How to Run the Report
Eligibility verification are requests sent to NC Tracks to verify a patient’s eligibility for one month. Every patient’s eligibility is either approved or denied on a calendar month basis. It is pertinent that eligibility is verified monthly, as beneficiaries lose benefits or change insurance. This ALL affects billing.
Patients that will be excluded from the report are: patients without a sex entered on the referral, patients with a discharge date before the From date on the report, status of cancelled or Referred, not admitted - unless the checkbox "Include Referred but Not Admitted" is checked.
We recommend using the following reports before creating the eligibility. The reports will help verify that all required patient information is complete. From Barnestorm Office click on Reports > Audit, use reports 07.01 and 07.02.
To Create Medicaid Eligibility Verifications file:
This step creates the electronic file to send to NC Tracks. You are also able to print the report of patients that will be sent for review.
To Send the Eligibility Transmission - file type 270:
This step transmits the electronic file to NC Tracks.
To Receive Medicaid’s Response:
This step will receive a response file back to confirm that they have received the file without any issues.
To Receive Medicaid's Verification Report
This step will receive the verification report from Medicaid so that you can print it from Barnestorm.
To Print the Eligibility Verification - file type 271:
How to Read the Report
Will print all three options; Problems Only, Carolina Access Only.
** Inactive means that patient does not have Medicaid for the selected month of the report.
** Pvt Ins will let you know if the patient also has a private insurance policy. Nothing else needs done unless the patient is being billed for skilled services, which may require a denial from the insurance first.
Carolina Access Only:
OK if the eligibility status is OK
MQ Medicare Premium Only = Medicaid will not pay claims, they only pay the Medicare Part B insurance premium.

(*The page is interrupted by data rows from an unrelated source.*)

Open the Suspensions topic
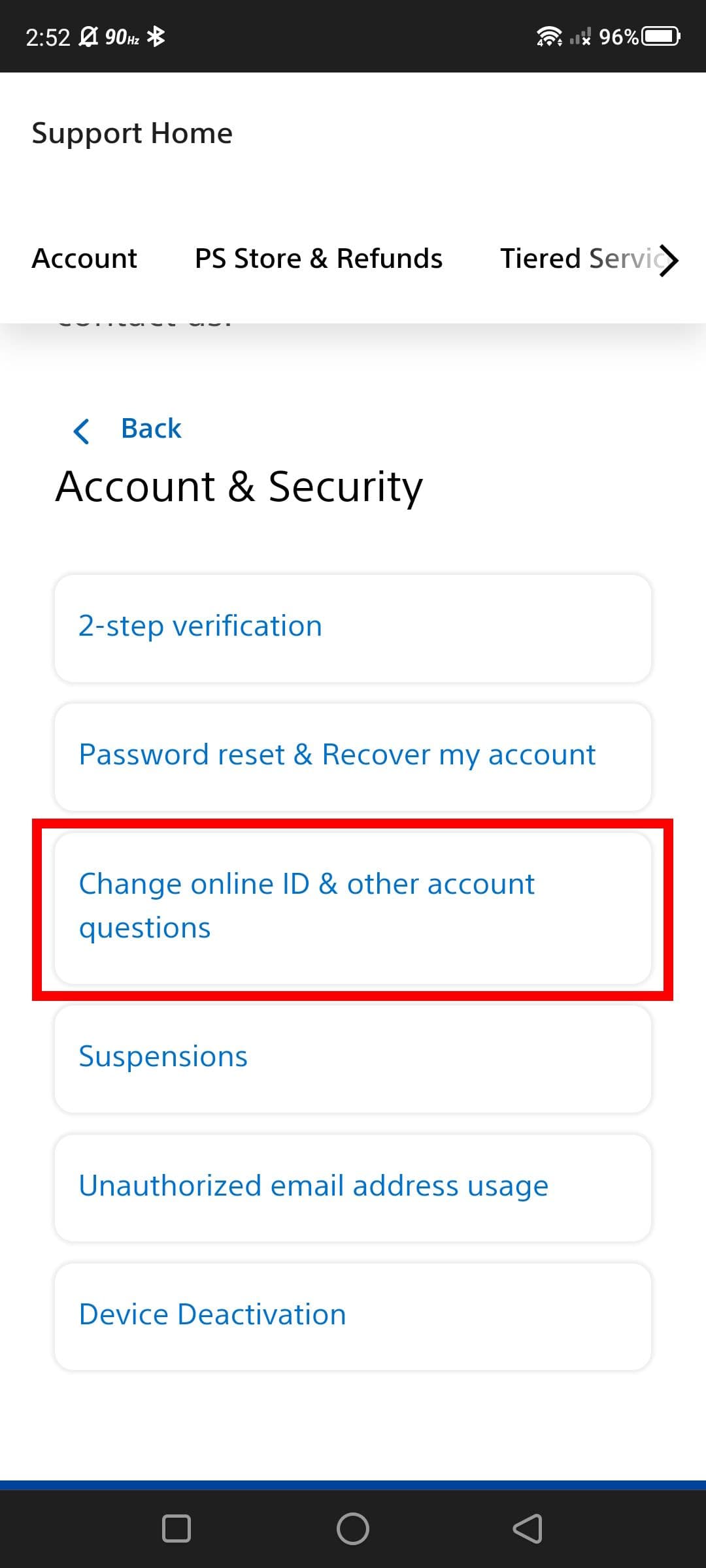This screenshot has width=706, height=1568. (352, 1058)
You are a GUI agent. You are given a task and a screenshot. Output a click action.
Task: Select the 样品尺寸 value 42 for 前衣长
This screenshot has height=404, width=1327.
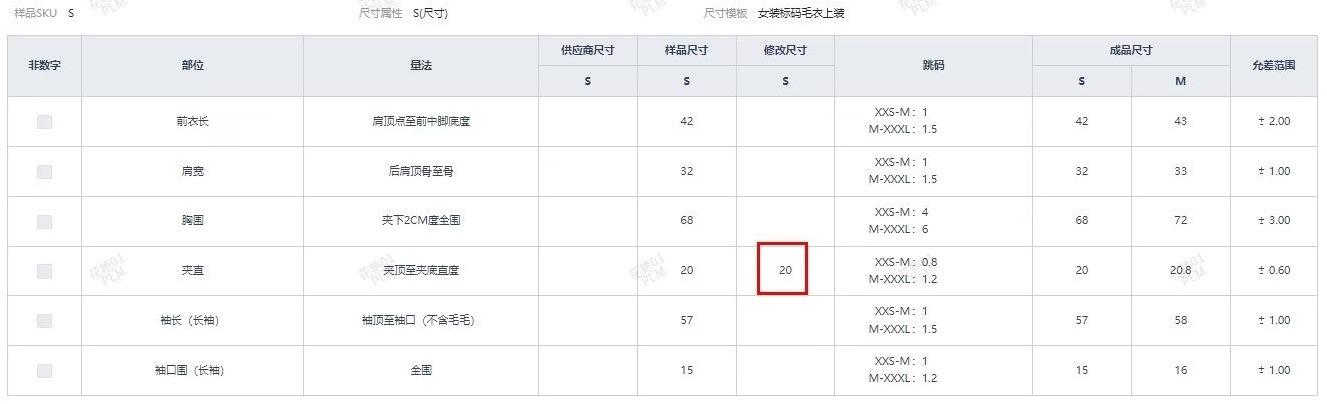(x=686, y=122)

DE Deductible = This patient must meet a monthly deductible before Medicaid begins paying claims.
EM ER Only = Medicaid pays for Emergency Room only.

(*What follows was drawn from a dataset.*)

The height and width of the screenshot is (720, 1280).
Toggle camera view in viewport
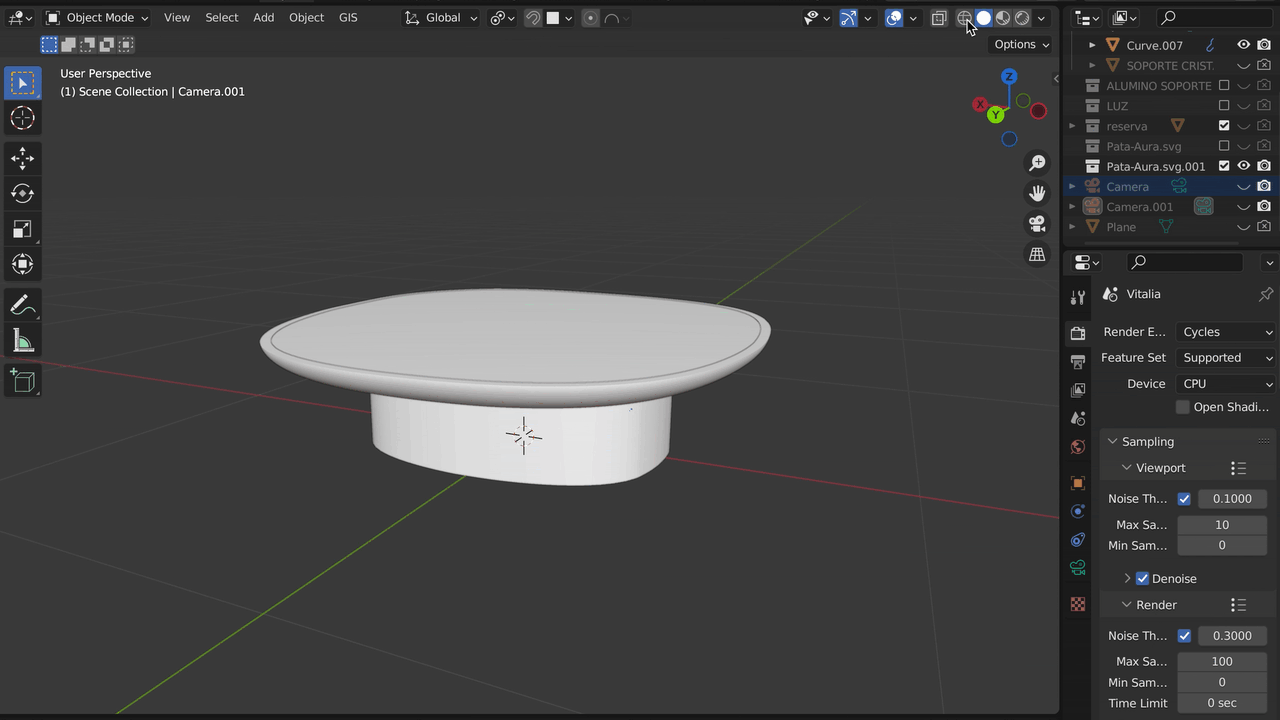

HC Health Choice = This patient is enrolled in Health Choice - children under 21 - and must be billed to the Health Choice provider.
Will give the date of the month for eligibility.
Including the Carolina Access Provider number.
Will show the name of the Carolina Access Provider.
****MISSING**** means that no CA# was assigned for that month.
****MISSING**** Updated to means that the CA# was missing in referral but the description that came back in the EDI file is an exact match for one of the descriptions in the cross-reference file, Billing > Other > Carolina Access to NPI CrossReference, so the referral screen was updated with the matching CA#.
If the top and bottom line have slightly different names for Carolina Access Provider = The top line is what came back in the EDI file; the second line is what the CA# cross-reference has, Billing > Other > Carolina Access to NPI CrossReference.
Medicare Missing D9 - NC Only:
This report checks to see if the patient has Medicare. If so, it will check to see if the patient has the condition code D9 setup in the Referral > Payer > Extra Billing Info screen.
If the patient has Medicare but is not homebound, then you have to bill Medicaid and use the D9 condition code on the claim to indicate that Medicare is not the primary payer for that service.
If you admit a homebound patient but only confirmed the Medicaid, and didn’t know about Medicare, then you will need to switch the payers, from Referral > Payer, to be Medicare standard.
EDS does not use the same patient information database to verify eligibility that they use to pay claims. That's why claims for a patient can be paid, and the eligibility returns a response of Patient Unknown. If the spelling of the first name is different, if the date of birth doesn't match what's in the eligibility system, these can cause a Patient Unknown response.
Medicaid eligibility only uses the above processes.
NOTE: The Check Eligibility tab option in the Referral screen is only for Zirmed (Medicare).
Dates of Service in Future:
You’ll need to recreate the verification. The original eligibility that was created had a thru date past the current date. Use the default dates on the screen when creating verification for the current month. Example, if creating it on the third of the month it should look like: From 08/01/2009 – Thru 08/03/2009.